Associations between alleles of the major histocompatibility complex and type 1 autoimmune hepatitis.

Susceptibility for type 1 autoimmune hepatitis has been associated with the major histocompatibility alleles DRB10301, DRB30101, DRB10401, and DRB40103, whereas the DRB11501 allele may protect from the disease. Our aim was to determine if these alleles or others influence clinical manifestations and prognosis. Eighty-six white patients were evaluated prospectively for immune features and outcomes. Class I alleles were determined by microlymphocytotoxicity, and class II alleles were assessed by polymerase chain reaction with sequence-specific oligonucleotide probes or sequence-specific primers.

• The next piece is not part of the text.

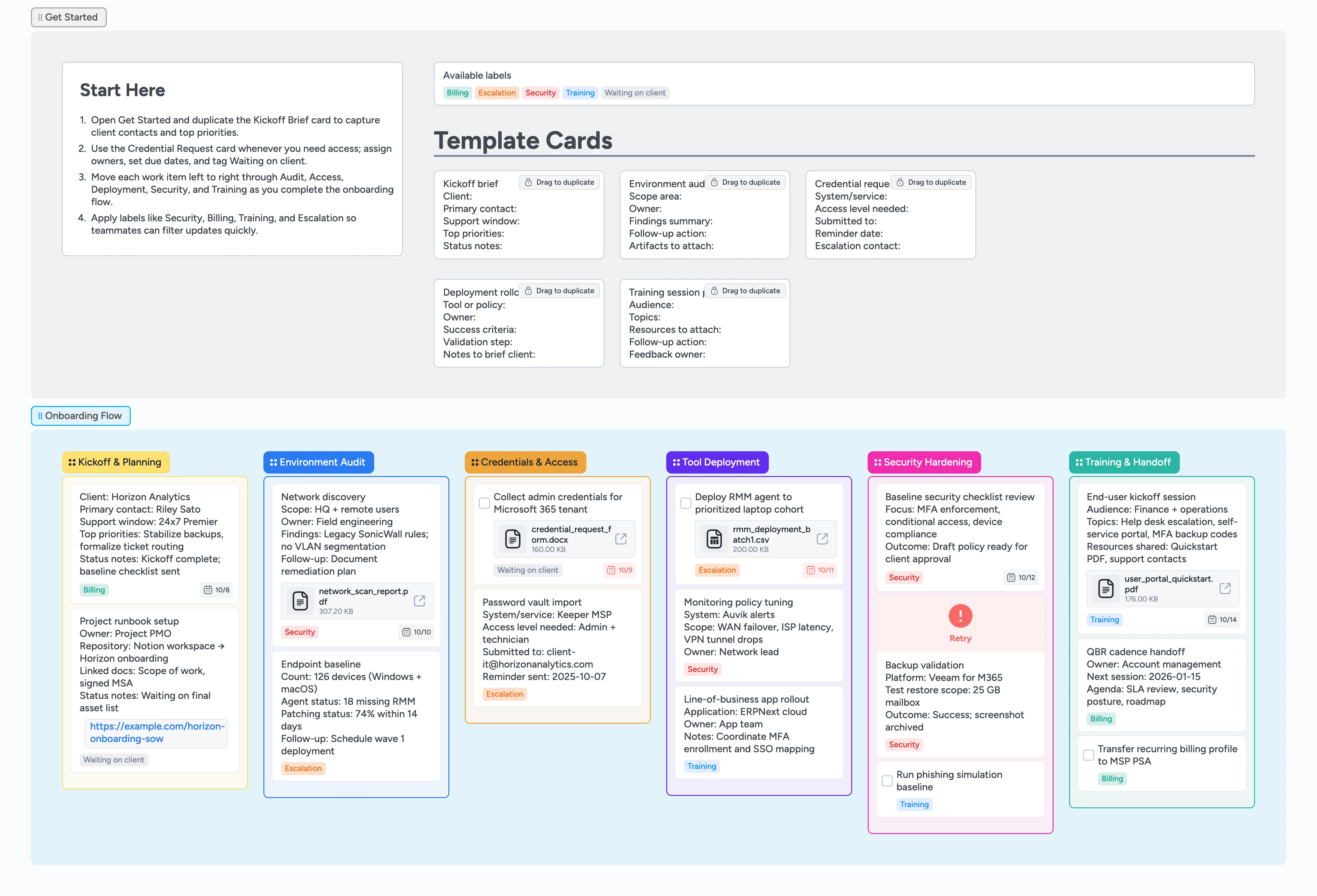Open the external link for network_scan_report.pdf
This screenshot has height=896, width=1317.
[419, 600]
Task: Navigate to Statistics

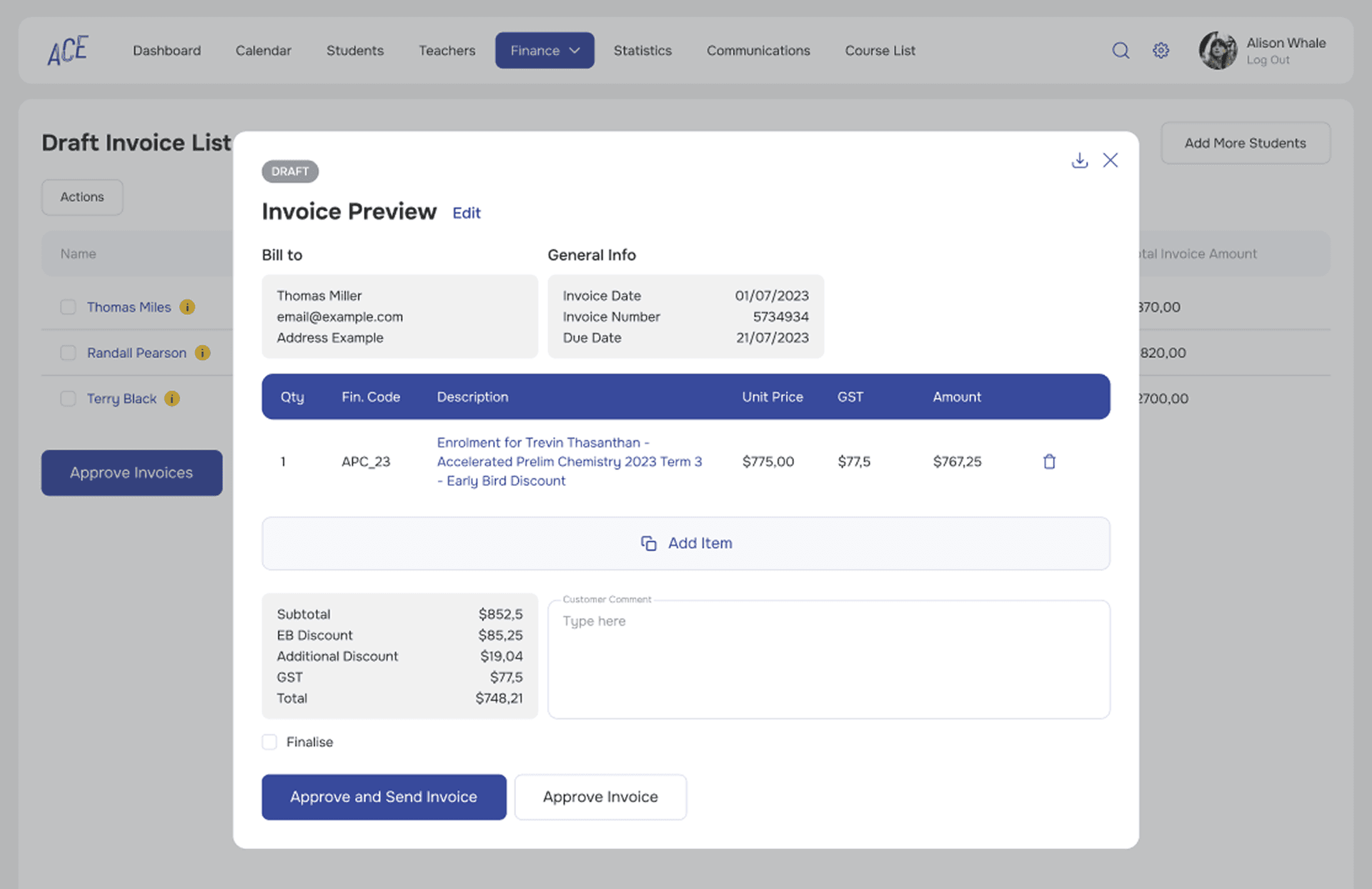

One hundred two white, normal subjects were typed in the same fashion. Patients with concurrent immunologic diseases were more commonly positive for DRB40103 than patients without these features (68% vs. 38%, P = .01). DRB10301 (86% vs. 45%, P = .008) and the DRB10301-DRB30101 haplotype (79% vs. 42%, P = .02) occurred more commonly in patients who deteriorated during corticosteroid therapy. In contrast, DRB10401 and the DRB10401-DRB40103 haplotype were associated with a lower frequency of death from liver failure or the need for transplantation than patients with other alleles (0% vs. 37%, P = .03). Patients with DRB10301 differed from those with DRB10401 in that they were younger and failed treatment more commonly (27% vs. 5%, P = .04). We conclude that alleles associated with susceptibility to type 1 autoimmune hepatitis also influence its clinical features and prognosis. DRB40103 is associated with concurrent immune diseases, DRB10301 with a poor treatment response, and DRB1*0401 with a lower frequency of hepatic death or transplantation.